Discussion in 'Trux Discussion Area' started by Rich Payne, Apr 12, 2015.

  1. Rich Payne

    Rich Payne Rivet Counter Patron 1940 Obsessive

    Mike, I've struggled slightly to find an establishment for 11 AFS and details of where they fitted into the scheme of things, but I'm not quite sure where to look. My Dad's service record shows him embarking UK 25/6/1944 (it seems to have been corrected from 23/6/1944) and this is also the date shown for service abroad.

    This would suggest an arrival in France on 26th June or afterwards. Do you know when the Mulberry LST pier was completed ? Dad recalls that they travelled in an LST but were discharged on the beach (probably closer to Asnelles than Arromanches). This was of course after the big storm.

    I'd also be interested in the vehicles available to them. He recalls being seated behind the driver but with a view out to his right as they landed. Are they likely to have used something like CMP HUWs ?
  2. Trux

    Trux 21 AG


    I do not think you will find a War Establishment for 11 Air Formation Signals as such.
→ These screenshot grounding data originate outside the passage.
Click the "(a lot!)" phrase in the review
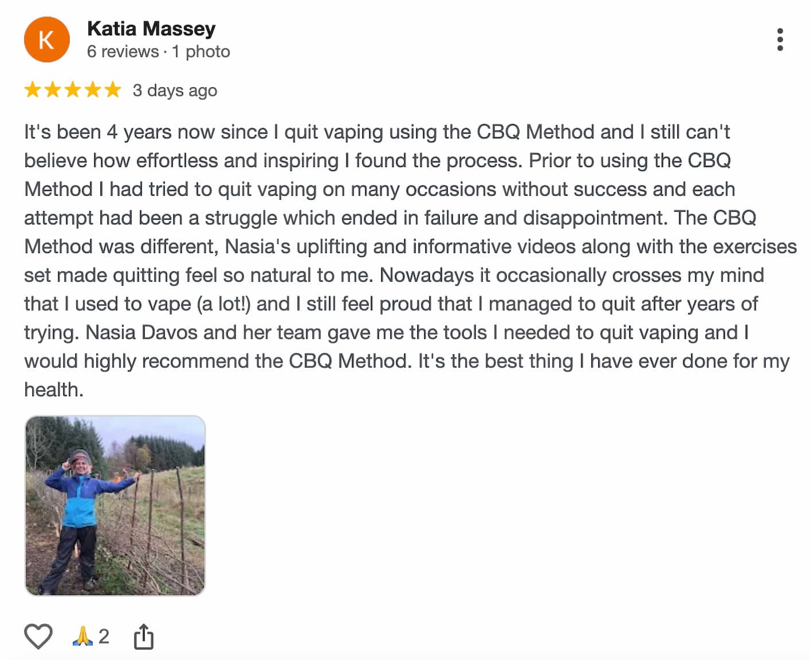This screenshot has width=810, height=660. click(224, 304)
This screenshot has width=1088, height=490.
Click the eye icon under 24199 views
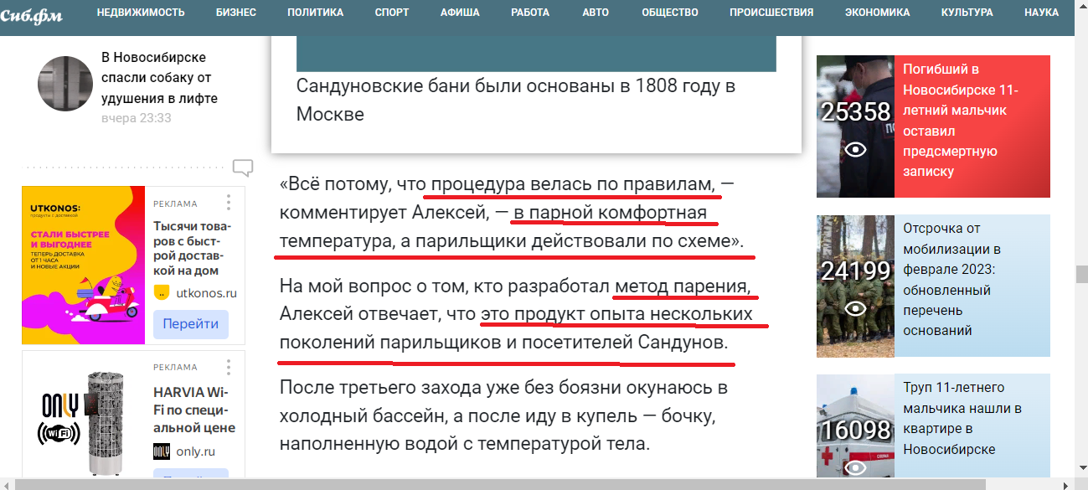pyautogui.click(x=855, y=308)
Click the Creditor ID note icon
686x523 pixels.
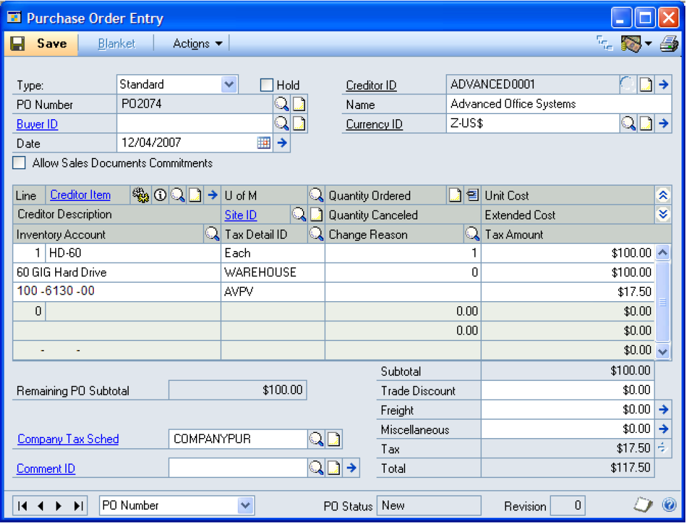(x=646, y=85)
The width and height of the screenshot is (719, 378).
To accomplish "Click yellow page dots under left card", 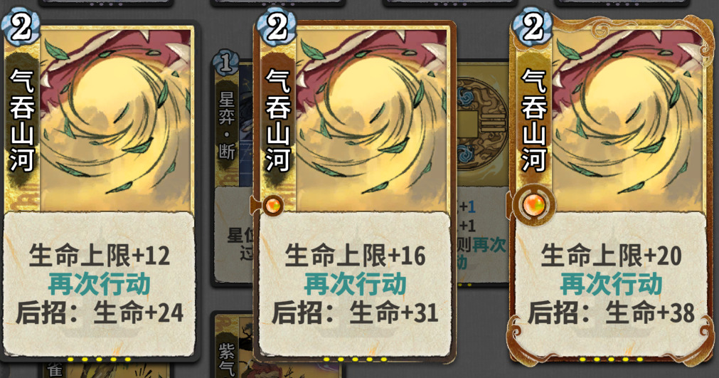I will tap(99, 359).
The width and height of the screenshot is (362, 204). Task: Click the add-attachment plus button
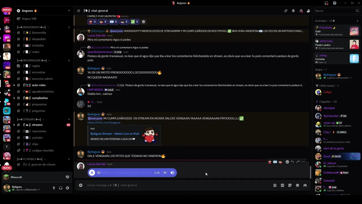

This was the army unit which provided line communications for 83 Group 2 Tactical Air Force. As such it had a headquarters and a number of signals sections. These was a basic allocation of units but this could be added to as and when necessary.

    Air Formation Signals were a normal army signals unit providing communications for the Tactical Air Force. They were responsible for all communications to airfields and TAF headquarters.

    The following signals sections were attached as a basic scale. These could be modified as required.

    1 X Headquarters Signals WE III/312/1
    2 X Line Section WE III/23/4
    2 X Construction Section WE III/24/5
    2 X Line Maintenance Section WE III/30C/3
    3 X Telegraph Operating Section WE III/25A/3
    2 X Despatch Rider Section WE III/268/1
    1 X Technical Maintenance Section WE III/30D/4
    5 X Wing Section WE/29C/2

    The various sections, or part sections, went to France as required. The first landed on D Day to provide communications for Group Control Centre. Others followed as 83 Group gradually occupied airfields in Normandy.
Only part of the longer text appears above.